School’s out for summer (cue the Alice Cooper), so we’re using this time to reflect on student entrepreneurs who made strides this past academic year. While the list of undergraduate entrepreneurs in Boston is seemingly unending, some stood out from the rest- whether it be for their total embodiment of the entrepreneurial spirit, the milestones their ventures hit the last couple of semesters or the promise their startups pose in the coming months.
Here are five entrepreneurs hailing from different colleges throughout Greater Boston, whom we’ve been watching – and will continue to watch.
Michael Liebman – Bentley
He’s partnered with his older sister Rebecca Liebman to found LearnLux, a startup focused on educating millennials on personal finance basics. The venture has gone through MassChallenge and has raised seed funding from Rough Draft Ventures, as well as Dorm Room Fund. In a past conversation with Rebecca, she told BostInno that Michael is “a finance guru” and shared that he has been day-trading since he was 15 years old.
Derek Tu – Babson
Tu is a co-founder of Womentum, a crowdfunding platform allowing people to back female entrepreneurs in developing nations. In addition to his own venture, Tu currently working on product at the startup Flywire (formerly known as peerTransfer), is part of the investment team at Rough Draft Ventures and is the president of eTower, Babson’s on-campus dorm community for entrepreneurs. Basically, Tu has a hand in every part of the Boston ecosystem that he can and he feeds off that energy as he works on Womentum.

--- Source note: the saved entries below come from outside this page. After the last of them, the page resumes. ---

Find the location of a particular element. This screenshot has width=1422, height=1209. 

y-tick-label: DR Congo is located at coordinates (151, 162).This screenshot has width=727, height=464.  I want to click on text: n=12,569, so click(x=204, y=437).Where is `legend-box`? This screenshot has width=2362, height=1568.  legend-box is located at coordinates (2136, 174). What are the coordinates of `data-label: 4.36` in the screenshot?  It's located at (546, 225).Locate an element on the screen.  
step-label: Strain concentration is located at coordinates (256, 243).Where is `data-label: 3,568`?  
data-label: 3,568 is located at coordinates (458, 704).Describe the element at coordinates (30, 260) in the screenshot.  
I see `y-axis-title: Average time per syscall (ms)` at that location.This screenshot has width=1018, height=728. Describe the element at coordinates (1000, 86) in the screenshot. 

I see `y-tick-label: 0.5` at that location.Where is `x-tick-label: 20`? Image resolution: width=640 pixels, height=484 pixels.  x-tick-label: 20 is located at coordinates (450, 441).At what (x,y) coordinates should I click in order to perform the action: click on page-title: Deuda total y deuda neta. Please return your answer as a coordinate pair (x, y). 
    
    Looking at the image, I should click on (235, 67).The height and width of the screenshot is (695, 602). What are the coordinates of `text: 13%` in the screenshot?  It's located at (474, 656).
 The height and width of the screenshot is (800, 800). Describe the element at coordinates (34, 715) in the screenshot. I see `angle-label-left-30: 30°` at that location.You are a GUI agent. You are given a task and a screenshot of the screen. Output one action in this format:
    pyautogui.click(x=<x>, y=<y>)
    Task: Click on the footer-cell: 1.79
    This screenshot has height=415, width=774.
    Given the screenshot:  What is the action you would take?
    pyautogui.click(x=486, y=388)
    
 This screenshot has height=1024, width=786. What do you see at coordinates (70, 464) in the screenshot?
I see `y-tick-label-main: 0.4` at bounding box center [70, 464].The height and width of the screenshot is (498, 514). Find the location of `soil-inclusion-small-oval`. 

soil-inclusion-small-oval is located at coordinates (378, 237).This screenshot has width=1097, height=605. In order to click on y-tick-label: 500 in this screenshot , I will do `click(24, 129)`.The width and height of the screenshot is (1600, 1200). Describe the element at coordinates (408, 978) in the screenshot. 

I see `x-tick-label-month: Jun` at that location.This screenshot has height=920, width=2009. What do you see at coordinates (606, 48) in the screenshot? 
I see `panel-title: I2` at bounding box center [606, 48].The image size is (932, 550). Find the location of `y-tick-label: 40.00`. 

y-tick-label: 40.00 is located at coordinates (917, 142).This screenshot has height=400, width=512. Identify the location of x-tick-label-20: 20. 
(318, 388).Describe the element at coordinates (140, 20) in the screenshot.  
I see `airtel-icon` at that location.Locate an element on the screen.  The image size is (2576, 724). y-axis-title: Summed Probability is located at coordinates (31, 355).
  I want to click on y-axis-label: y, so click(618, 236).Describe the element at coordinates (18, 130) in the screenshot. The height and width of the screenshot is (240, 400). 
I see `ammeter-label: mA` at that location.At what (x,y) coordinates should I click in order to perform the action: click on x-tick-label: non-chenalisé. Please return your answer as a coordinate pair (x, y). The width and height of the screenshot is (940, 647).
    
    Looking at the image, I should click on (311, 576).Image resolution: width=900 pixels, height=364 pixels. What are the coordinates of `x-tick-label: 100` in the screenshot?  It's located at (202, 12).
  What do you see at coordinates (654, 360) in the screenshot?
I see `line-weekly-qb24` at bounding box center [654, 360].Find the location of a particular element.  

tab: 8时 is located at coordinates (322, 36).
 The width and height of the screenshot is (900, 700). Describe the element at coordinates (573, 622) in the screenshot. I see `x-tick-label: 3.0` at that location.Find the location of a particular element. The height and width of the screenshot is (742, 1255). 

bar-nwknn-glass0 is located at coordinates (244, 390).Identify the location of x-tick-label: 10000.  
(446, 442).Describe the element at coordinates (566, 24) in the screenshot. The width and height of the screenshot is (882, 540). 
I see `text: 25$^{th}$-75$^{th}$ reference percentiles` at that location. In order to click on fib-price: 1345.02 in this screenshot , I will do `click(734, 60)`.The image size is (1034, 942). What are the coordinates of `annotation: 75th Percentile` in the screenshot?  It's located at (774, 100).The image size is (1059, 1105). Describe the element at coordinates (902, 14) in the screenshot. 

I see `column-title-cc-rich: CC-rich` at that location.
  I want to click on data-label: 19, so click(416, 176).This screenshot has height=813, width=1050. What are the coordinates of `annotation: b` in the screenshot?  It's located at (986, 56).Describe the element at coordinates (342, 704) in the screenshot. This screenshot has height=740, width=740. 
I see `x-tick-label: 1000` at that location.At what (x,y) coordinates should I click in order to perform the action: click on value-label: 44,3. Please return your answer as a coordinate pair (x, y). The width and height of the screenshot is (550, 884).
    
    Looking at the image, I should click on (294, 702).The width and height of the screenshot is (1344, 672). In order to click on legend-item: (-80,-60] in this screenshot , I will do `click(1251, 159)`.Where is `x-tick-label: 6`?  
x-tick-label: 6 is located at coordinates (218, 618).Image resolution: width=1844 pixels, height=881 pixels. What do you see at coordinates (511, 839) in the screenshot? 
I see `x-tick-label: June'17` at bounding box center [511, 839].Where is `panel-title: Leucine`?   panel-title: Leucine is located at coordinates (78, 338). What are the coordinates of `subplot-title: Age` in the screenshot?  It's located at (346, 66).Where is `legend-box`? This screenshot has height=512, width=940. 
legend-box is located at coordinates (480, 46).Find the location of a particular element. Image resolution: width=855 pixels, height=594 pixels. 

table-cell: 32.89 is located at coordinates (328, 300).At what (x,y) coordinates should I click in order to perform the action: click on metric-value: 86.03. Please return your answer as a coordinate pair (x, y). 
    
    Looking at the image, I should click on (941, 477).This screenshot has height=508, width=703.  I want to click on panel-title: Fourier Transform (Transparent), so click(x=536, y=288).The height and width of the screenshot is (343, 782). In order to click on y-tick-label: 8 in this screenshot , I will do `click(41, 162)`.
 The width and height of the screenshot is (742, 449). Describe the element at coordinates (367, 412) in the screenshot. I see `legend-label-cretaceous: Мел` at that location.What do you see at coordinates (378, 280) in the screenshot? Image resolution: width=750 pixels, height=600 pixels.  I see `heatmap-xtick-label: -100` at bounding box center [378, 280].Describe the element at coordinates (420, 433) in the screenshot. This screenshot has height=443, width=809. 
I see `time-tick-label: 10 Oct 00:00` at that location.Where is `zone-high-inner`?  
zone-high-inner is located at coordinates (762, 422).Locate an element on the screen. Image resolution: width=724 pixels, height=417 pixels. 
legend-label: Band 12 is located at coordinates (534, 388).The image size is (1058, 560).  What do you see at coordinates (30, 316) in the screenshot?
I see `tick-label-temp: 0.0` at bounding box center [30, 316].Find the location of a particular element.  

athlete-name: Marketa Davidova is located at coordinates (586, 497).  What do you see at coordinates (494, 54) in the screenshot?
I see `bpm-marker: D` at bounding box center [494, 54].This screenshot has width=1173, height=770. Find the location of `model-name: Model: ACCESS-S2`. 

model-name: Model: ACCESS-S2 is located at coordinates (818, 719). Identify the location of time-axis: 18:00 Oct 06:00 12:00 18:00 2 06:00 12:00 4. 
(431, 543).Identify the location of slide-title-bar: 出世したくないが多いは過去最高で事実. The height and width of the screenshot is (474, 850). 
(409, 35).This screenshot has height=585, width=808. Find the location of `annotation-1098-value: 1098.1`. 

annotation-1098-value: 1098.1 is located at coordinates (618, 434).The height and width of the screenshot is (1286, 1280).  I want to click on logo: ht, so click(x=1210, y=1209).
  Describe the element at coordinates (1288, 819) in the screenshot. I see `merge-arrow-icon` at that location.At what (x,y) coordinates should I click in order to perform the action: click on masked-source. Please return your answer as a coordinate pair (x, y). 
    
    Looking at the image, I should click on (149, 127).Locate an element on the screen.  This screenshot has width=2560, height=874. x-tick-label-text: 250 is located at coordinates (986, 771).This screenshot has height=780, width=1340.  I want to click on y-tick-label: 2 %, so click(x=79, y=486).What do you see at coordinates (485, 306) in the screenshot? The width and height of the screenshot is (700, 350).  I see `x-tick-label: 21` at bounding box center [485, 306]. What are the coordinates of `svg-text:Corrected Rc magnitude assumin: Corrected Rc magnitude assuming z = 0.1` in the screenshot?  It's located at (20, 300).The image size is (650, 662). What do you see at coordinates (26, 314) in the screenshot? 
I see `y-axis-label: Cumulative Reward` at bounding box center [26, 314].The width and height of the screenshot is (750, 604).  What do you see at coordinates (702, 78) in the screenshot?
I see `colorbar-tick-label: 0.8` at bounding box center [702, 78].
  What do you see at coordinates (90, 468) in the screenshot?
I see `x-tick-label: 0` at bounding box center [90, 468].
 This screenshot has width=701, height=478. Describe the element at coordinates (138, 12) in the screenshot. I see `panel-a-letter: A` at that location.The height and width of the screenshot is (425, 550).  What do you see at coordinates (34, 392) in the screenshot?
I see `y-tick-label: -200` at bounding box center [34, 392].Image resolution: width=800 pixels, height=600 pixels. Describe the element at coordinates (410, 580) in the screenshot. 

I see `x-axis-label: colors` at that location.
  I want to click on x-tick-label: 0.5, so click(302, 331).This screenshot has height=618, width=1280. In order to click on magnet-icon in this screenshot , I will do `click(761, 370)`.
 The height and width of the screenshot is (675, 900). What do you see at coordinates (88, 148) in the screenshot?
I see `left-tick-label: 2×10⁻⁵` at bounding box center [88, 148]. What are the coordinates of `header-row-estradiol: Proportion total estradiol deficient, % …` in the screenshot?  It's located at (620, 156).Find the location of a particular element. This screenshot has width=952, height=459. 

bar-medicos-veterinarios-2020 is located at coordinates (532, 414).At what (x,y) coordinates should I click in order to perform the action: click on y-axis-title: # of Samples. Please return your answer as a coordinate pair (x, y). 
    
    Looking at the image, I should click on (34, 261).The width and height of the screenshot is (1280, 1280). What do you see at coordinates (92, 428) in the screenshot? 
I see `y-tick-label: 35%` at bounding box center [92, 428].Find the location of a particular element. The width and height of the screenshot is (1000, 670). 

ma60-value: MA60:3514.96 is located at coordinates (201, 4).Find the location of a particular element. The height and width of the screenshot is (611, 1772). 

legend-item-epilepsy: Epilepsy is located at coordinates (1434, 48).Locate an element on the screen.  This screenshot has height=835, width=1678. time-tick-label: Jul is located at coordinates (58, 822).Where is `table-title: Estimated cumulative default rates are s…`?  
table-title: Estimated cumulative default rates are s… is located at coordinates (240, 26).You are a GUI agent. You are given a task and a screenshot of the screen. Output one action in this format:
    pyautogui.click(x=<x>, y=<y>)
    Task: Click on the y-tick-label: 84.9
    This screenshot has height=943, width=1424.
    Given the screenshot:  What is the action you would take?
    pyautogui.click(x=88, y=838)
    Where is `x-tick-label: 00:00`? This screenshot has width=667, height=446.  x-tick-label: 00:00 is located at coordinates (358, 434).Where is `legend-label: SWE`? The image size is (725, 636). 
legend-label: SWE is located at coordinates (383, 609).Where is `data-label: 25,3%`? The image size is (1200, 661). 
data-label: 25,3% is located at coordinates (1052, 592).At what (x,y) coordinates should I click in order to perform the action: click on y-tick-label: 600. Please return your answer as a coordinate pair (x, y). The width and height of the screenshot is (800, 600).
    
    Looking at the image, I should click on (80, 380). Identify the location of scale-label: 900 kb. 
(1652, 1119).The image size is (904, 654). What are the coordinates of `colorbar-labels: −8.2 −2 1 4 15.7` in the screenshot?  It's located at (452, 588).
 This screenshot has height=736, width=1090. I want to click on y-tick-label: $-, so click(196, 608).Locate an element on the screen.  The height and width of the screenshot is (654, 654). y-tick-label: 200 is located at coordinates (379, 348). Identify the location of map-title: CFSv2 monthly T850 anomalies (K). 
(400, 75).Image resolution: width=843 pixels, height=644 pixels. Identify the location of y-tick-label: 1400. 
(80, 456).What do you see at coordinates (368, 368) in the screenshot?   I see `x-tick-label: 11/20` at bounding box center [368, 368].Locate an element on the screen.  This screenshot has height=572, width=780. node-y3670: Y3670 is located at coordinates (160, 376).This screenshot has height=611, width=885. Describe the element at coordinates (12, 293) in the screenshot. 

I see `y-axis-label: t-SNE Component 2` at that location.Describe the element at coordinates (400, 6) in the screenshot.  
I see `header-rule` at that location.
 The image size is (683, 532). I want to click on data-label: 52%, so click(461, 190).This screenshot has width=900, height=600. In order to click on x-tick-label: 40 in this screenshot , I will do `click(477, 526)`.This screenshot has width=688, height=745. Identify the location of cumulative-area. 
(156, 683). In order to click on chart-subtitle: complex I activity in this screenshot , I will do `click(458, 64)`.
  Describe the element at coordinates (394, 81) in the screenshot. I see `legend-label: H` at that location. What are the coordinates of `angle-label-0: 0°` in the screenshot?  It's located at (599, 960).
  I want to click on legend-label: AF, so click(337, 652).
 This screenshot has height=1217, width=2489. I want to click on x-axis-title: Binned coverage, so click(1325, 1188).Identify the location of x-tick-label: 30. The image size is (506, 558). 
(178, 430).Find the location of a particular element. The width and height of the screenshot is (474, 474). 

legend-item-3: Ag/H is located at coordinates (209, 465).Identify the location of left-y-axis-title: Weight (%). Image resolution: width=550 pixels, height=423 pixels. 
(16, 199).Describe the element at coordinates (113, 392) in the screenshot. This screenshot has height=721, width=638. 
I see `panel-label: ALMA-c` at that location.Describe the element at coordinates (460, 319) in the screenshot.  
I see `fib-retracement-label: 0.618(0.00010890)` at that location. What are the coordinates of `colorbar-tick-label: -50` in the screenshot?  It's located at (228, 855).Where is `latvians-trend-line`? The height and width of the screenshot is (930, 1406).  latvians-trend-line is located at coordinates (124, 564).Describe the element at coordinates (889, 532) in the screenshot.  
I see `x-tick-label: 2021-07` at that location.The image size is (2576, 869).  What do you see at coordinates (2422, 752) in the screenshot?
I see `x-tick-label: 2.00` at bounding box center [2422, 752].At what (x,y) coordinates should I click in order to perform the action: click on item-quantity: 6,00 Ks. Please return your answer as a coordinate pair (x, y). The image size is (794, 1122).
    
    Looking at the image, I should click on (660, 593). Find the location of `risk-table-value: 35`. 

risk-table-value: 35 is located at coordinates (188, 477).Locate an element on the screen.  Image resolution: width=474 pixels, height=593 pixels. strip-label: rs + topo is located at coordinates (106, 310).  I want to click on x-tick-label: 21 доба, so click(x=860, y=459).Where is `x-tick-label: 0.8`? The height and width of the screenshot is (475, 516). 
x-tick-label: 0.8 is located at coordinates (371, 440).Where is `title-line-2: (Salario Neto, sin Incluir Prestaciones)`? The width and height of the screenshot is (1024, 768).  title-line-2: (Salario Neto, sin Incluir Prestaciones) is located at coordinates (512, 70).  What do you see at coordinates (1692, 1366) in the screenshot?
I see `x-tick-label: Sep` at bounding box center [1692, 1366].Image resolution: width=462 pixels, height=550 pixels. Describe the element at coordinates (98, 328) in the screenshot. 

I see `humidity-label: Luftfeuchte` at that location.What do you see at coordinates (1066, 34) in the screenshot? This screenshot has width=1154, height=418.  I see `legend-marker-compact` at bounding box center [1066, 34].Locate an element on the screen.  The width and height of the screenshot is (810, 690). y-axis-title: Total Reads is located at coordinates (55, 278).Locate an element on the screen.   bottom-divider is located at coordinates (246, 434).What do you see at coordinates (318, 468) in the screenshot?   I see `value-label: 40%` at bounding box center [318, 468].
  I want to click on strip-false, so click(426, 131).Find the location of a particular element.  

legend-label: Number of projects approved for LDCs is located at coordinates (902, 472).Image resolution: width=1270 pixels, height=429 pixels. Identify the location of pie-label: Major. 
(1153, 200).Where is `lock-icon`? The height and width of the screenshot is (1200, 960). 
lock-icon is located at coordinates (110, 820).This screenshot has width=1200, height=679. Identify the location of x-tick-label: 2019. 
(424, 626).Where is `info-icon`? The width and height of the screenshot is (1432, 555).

“The flexibility and hustler mentality that embody what startups stand for, that’s embedded in our DNA and that’s what we plan on using in our nonprofit,” he said in a previous interview.
Jordan DeGraaf – Harvard
DeGraaf took what had been a project for an engineering course and ran with it. She’s heading up Trignis, a venture developing what it promises to be the ultimate meat smoker. It’s outfitted with IoT so you can monitor your food’s progress and if you don’t know how to cook, DeGraaf had told us, “Our app walks you through the entire barbecue experience from start to finish, which is perfect for novices who have no idea what they’re doing.”
So when the bioengineering student isn’t in class, she’s helping with the smoker’s redesign, user testing and fundraising.
Matt Arbesfeld – MIT (kind of)
Arbesfeld was an MIT undergrad. And then he was named a Thiel Fellow, with which he received a $100,000 grant to work on his company AppHub, provided that he dropped out of college in January. So he did, which might be the ultimate sacrifice in the student entrepreneur world. With his venture, Arbesfeld is providing tools to help developers detect and fix bugs, in addition to easily rolling out updates for their apps.
Abbey Titcomb – Northeastern
College kids don’t always put safety first, so Titcomb is doing something about it. The mechanical engineering student is developing a piece of hardware that would allow students to automatically send text messages alerting friends and family that they feel unsafe or are in danger, also giving a location to find them. Titcomb is using her upcoming co-op to work on her venture, Knightly, full-time, so she’ll be doubling down for six months to get her product ready for beta testing with Northeastern next academic year.